None of it satisfies Guff. He wants a reason Joe Matthews won’t work with him. Matthews is a cop, used to confrontation and plain speaking. He’s tried to be gentle, but he’s wasted as much time as he’s cared to on this B-list actor.
“Listen, Guff – I don’t like you. Is that clear enough? I don’t like you, and we’re done.”
Guff goes ballistic. How dare a nothing like Matthews dislike a successful actor like Guff, a man with his own production company, perfect stubble, and chin that could cut class? He screams himself into a frenzy. He promises Matthews he’s dead in Hollywood. He actually uses the phrase, “Do you know who I am?”
All that would have been fine. Rude, yes, but Matthews would have walked away. Except Guff poked Matthews in the chest to emphasize his point.
Matthews grabbed Guff’s finger and bent it back. To hear Matthews tell it, Guff screamed “in a cowardly fashion.”

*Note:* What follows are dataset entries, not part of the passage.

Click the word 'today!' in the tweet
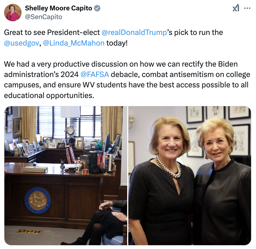This screenshot has height=249, width=256. point(117,43)
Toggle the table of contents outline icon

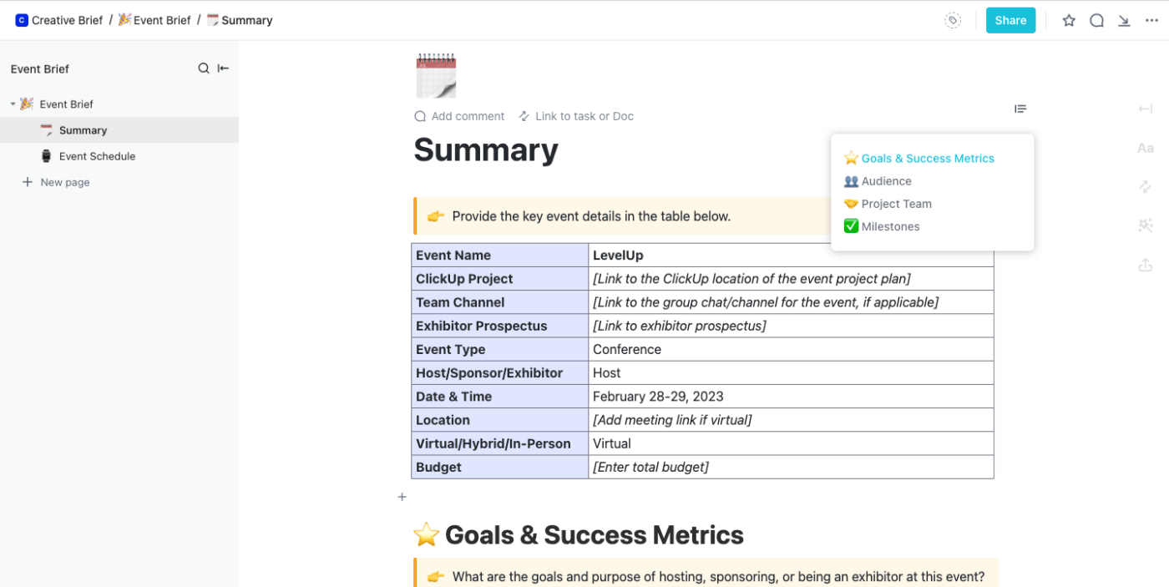click(x=1020, y=109)
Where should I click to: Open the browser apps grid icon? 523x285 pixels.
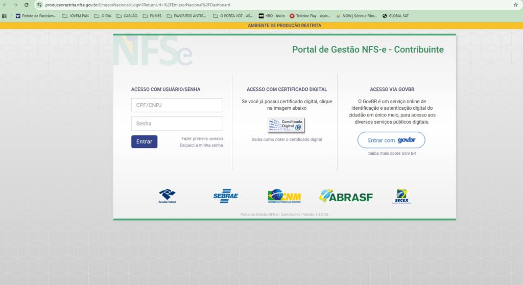[5, 16]
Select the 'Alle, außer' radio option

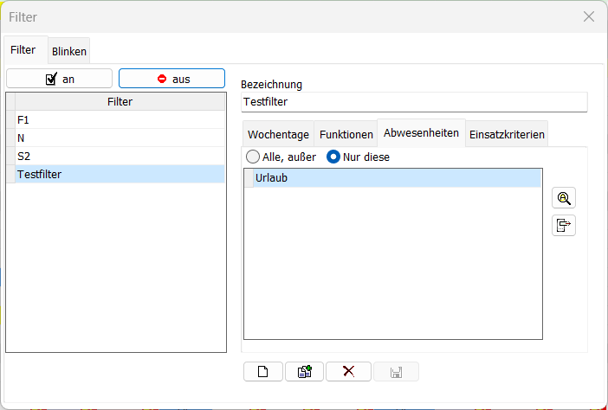pos(253,157)
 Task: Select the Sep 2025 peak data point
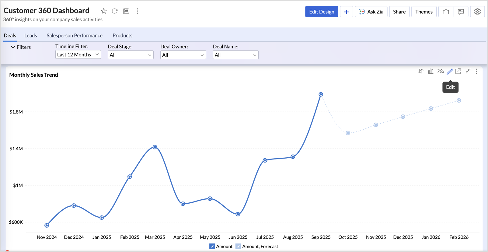(321, 94)
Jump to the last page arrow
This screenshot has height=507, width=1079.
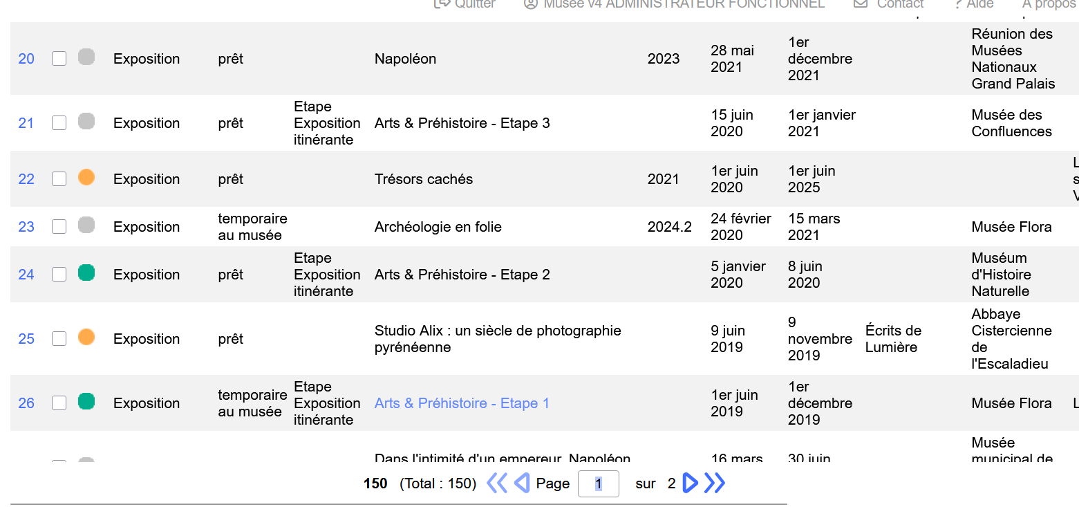tap(715, 483)
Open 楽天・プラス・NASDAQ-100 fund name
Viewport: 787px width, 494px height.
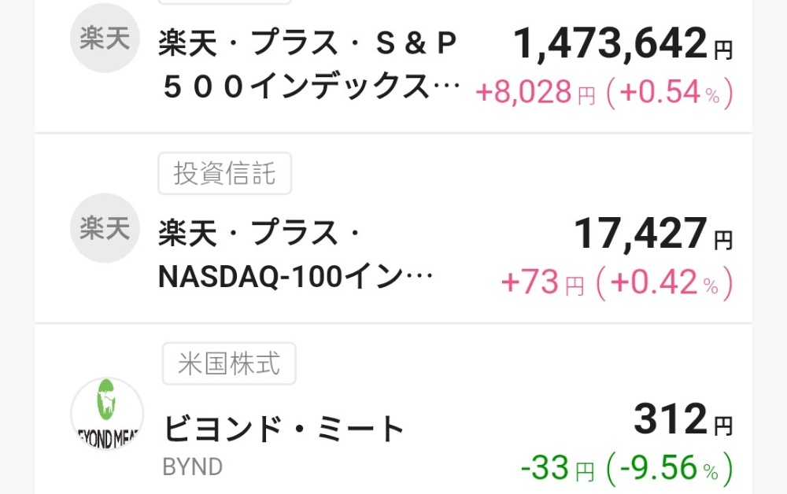coord(296,254)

“Do you know who I am?” Matthews asked the actor. “You don’t come to my city and tell me off. Don’t ever call me, don’t ever talk to me, I want nothing to do with you, ever again.”
My favorite part of the story was Matthews tone when he described Guff’s scream. Matthews sounded surprised, like he couldn’t believe what he was hearing for such a little thing.
Clearly there’s a difference between playing tough, and being tough.